Difficile de parler de ce livre écrit avec la chair et le
sang. Le risque est grand de l’abîmer. A vouloir rendre hommage à l’érudition
et au style de Philippe Lançon, on pourrait facilement verser dans le bavardage
ou la grandiloquence. A vouloir rendre hommage à son courage et à sa force,
autant morale que physique, on pourrait succomber au voyeurisme. Ses mots sont
justes, pesés, pour décrire sans concession sa reconstruction physique, la
dépendance du patient au soignant, cette relation intime et pudique à la fois ; les difficultés des personnels de santé pour assurer leur
mission au quotidien, avec le manque de moyens que l’on connait. Tout est dit, décrit, senti
dans ce livre.
Mais il y a aussi dans Le Lambeau, une chose
bouleversante : le changement de monde de celui qui survit. Le rescapé
n’est pas mort, mais il n’est plus dans la vie. En tout cas pas dans celle
qu’il connaissait. Celle où sont restés ses proches, ses amis, ses collègues,
les passants, le lecteur. Philippe Lançon nous entrouvre la porte de sa
nouvelle réalité. Un monde vacillant, sans socle, où l’on ressent de façon
physique, dans les tripes, que la fin de chaque chose, de chaque être est
possible à tout moment. Il n’y a plus de répit. Impossible désormais de faire
semblant d’oublier que l’on est mortel. Que la personne, en face de soi, l’est
aussi. Le survivant bascule dans une urgence absolue, sur le qui-vive
permanent. (p.89) : « L’effroi,
c’est peut-être ça, la réduction au minimum de l’écart séparant la dernière
seconde de vie, de l’événement qui va l’interrompre, une mort administrée sans
préavis. Dans cet écart, il n’y a pas de place pour grand-chose. Pourtant ce
peu de chose n’en finit pas. Tout le reste, quand on survit, lui est
soumis ». En résultent des relations parfois brutales avec les
autres : une sorte de tri parmi les relations, trop peu d’énergie à
consacrer à autre chose qu’à sa guérison, sa survie, sa reconstruction ; une
immédiateté dans les rapports aux autres. (p.277) : « La vérité était que tout ce qui n’était pas présent dans cette
chambre, là, sous mes yeux, s’éloignait.
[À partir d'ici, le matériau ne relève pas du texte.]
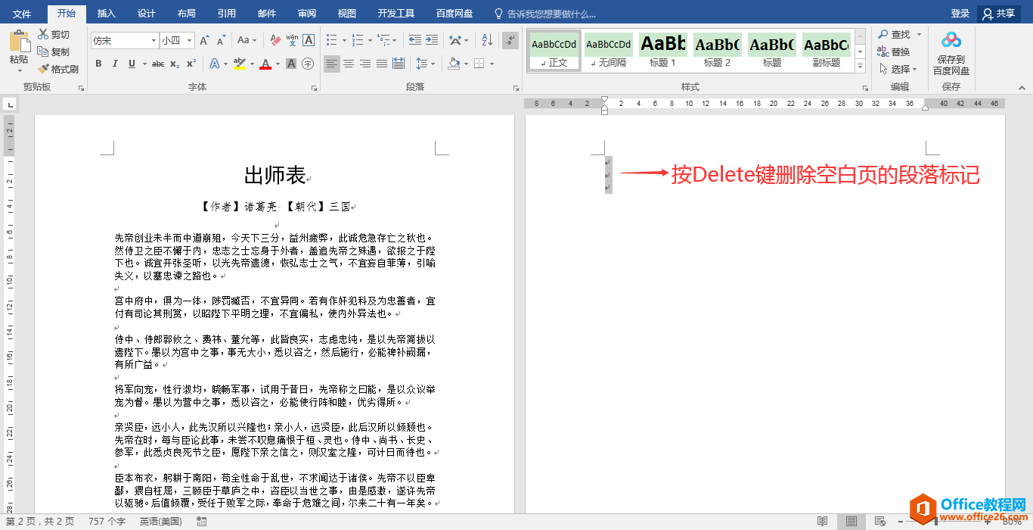This screenshot has width=1033, height=530.
Task: Save to Baidu Netdisk (保存到百度网盘)
Action: (x=951, y=53)
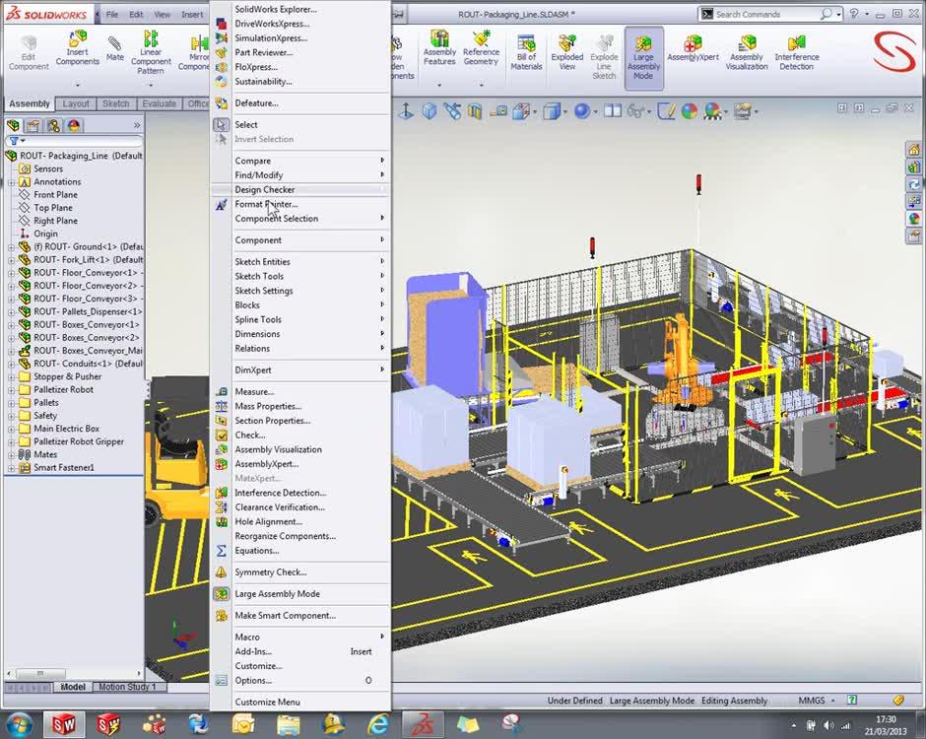Screen dimensions: 926x739
Task: Open the Insert menu
Action: pos(192,15)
Je n’attendais presque rien de ceux
qui n’étaient pas là ».
Une indifférence qui peut paraître cruelle
pour ceux qui ne savent pas. Quels mots prononcer ? Quels gestes ?
Sourire ? Plaisanter ? Compatir ? Pleurer ? Comment
soutenir celui qui fait face à la mort quand on ne l’a pas soi-même
approchée ? Il n’y a pas de mode d’emploi on s’en doute. Seulement
l’intelligence du cœur pour parler de douleur à douleur : celle du blessé
survivant et celle de l’ami du dehors. Et cette prise de conscience de l’auteur
(p.348) : « Je suis devenu
responsable de ceux qui, d’une façon ou d’une autre, m’aimaient. Mes blessures
étaient aussi les leurs. Mon épreuve était en indivision ».